Publications
Characterization of host response, resorption, and strength properties, and performance in the presence of bacteria for fully absorbable biomaterials for soft tissue repair
N. F. N. Stoikes, J. R. Scott, A. Badhwar, C. R. Deeken, G. R. Voeller
Hernia 21:771–782
Link to Publication: https://link.springer.com/article/10.1007/s10029-017-1638-3
Abstract
The objective was to evaluate the host response, resorption, and strength properties, and to assess the performance in the presence of bacteria for Phasix™ Mesh (Phasix™) and Gore® Bio-A® Tissue Reinforcement (Bio-A®) in preclinical models.
Methods
In a rat model, one mesh (2 × 2 cm) was implanted subcutaneously in n = 60 rats. Animals were euthanized after 2, 4, 8, 12, 16, or 24 weeks (n = 5/mesh/time point), and implant sites were assessed for host inflammatory response and overall fibrotic repair thickness. In a rabbit model, meshes (3.8 cm diameter) were bilaterally implanted in subcutaneous pockets in n = 20 rabbits (n = 10 rabbits/mesh) and inoculated with 108 CFU clinically isolated methicillin-resistant Staphylococcus aureus (MRSA). One mesh type was implanted per animal. Animals were euthanized after 7 days, and implants were assessed for abscess formation, bacterial colonization, and mechanical strength.
Results
In the rat study, Phasix™ and Bio-A® exhibited similar biocompatibility, although Bio-A® demonstrated a significantly greater inflammatory response at 4 weeks compared to Phasix™ (p < 0.01). Morphometric analysis demonstrated rapid resorption of Bio-A® implants with initially thicker repair sites at 2, 4, 8, and 12 weeks (p < 0.0001), which transitioned to significantly thinner sites compared to Phasix™ at 16 and 24 weeks (p < 0.0001).
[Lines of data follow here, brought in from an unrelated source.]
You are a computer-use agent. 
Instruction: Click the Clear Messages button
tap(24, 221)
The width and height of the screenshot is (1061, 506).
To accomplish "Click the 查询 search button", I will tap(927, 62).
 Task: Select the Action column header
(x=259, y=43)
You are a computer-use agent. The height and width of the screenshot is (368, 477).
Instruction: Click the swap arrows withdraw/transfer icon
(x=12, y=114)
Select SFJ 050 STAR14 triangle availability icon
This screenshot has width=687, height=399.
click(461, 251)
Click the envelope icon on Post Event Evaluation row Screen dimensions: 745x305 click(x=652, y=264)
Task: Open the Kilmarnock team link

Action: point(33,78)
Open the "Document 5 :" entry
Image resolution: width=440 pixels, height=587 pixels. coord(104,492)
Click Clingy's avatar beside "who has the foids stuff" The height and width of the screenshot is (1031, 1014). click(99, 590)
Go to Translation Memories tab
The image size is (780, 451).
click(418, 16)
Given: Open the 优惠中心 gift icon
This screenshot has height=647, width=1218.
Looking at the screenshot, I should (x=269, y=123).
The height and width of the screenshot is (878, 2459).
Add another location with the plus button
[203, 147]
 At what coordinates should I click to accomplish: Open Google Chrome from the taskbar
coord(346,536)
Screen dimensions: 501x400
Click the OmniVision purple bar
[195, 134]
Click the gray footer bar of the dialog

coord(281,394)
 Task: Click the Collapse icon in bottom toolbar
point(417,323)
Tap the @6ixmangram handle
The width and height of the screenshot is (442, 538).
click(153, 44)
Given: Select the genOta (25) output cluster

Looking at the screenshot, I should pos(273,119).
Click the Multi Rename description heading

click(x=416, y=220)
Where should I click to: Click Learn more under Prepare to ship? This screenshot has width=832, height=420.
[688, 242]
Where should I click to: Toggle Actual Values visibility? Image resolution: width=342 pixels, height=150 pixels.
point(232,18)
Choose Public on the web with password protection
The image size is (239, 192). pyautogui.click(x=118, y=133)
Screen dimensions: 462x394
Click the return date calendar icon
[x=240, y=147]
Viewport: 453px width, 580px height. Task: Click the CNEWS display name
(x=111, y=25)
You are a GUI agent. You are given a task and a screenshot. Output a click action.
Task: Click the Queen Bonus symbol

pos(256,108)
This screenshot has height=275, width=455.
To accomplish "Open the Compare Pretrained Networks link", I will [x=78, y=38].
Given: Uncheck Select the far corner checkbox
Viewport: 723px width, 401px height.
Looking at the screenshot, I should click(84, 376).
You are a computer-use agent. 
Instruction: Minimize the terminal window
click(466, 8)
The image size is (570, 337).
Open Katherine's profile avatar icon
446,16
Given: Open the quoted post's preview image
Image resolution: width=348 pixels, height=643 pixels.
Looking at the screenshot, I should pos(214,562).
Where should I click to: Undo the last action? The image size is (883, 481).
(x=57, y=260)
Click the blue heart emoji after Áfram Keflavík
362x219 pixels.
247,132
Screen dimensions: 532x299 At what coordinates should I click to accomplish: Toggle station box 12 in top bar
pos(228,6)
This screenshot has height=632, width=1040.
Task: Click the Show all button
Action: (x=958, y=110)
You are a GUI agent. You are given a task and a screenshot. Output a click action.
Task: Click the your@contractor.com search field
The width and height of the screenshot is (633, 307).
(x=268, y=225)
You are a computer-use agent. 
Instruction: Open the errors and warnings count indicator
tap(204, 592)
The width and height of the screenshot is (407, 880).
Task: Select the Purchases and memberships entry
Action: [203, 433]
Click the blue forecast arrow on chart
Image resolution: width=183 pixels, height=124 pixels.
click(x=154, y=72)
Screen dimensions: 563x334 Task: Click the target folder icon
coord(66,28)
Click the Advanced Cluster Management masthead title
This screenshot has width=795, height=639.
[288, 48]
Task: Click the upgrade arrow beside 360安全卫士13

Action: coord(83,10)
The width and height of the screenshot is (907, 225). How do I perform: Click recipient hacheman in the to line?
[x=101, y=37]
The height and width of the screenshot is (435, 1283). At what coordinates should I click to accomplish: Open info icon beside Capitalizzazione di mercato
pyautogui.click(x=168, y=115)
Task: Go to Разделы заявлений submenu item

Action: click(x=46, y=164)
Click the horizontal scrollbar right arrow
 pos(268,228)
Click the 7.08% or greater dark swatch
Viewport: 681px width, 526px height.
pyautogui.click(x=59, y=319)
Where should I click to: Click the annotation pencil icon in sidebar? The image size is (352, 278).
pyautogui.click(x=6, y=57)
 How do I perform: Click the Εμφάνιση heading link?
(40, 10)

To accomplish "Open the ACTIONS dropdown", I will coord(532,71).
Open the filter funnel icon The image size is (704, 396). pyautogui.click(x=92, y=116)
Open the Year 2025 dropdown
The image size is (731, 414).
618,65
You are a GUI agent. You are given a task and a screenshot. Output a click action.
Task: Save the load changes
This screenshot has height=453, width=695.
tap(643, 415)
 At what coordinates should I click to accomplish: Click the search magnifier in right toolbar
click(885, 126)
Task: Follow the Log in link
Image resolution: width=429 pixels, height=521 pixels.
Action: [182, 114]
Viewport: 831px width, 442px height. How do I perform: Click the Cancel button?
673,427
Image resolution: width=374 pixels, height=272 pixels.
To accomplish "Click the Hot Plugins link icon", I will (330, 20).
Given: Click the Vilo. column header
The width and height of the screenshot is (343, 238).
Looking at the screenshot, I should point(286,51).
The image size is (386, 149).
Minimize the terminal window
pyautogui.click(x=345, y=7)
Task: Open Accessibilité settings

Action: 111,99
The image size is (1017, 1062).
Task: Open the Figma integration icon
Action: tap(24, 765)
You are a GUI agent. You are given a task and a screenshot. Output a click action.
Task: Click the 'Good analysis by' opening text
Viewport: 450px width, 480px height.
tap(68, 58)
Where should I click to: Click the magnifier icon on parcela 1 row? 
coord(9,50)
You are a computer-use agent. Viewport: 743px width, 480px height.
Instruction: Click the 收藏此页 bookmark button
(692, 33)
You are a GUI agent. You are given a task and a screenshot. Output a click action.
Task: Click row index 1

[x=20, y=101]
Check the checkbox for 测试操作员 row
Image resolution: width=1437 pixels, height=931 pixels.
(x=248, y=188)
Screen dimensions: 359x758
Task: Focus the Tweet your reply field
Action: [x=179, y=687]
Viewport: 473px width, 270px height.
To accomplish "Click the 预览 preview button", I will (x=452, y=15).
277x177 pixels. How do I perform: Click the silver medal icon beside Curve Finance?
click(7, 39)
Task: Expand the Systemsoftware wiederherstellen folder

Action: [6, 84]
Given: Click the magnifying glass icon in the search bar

In the rabbit bacterial inoculation study, Phasix™ exhibited significantly lower abscess score (p < 0.001) and bacterial colonization (p < 0.01), with significantly greater mechanical strength than Bio-A® (p < 0.001).
Conclusions
Host response, resorption, repair thickness, strength, and bacterial colonization suggest a more stable and favorable outcome for monofilament, microporous devices such as Phasix™ relative to multifilament, microporous devices such as Bio-A® over time.
Authors and Funding
This study was funded by C. R. Bard, Inc. (Davol), Warwick, RI. Nathaniel F. N. Stoikes, MD, Corey R. Deeken, PhD, and Guy R. Voeller, MD, FACS are consultants for, and Jeffrey R. Scott, PhD and Amit Badhwar, PhD are employees of C. R. Bard, Inc. (Davol), Warwick, RI.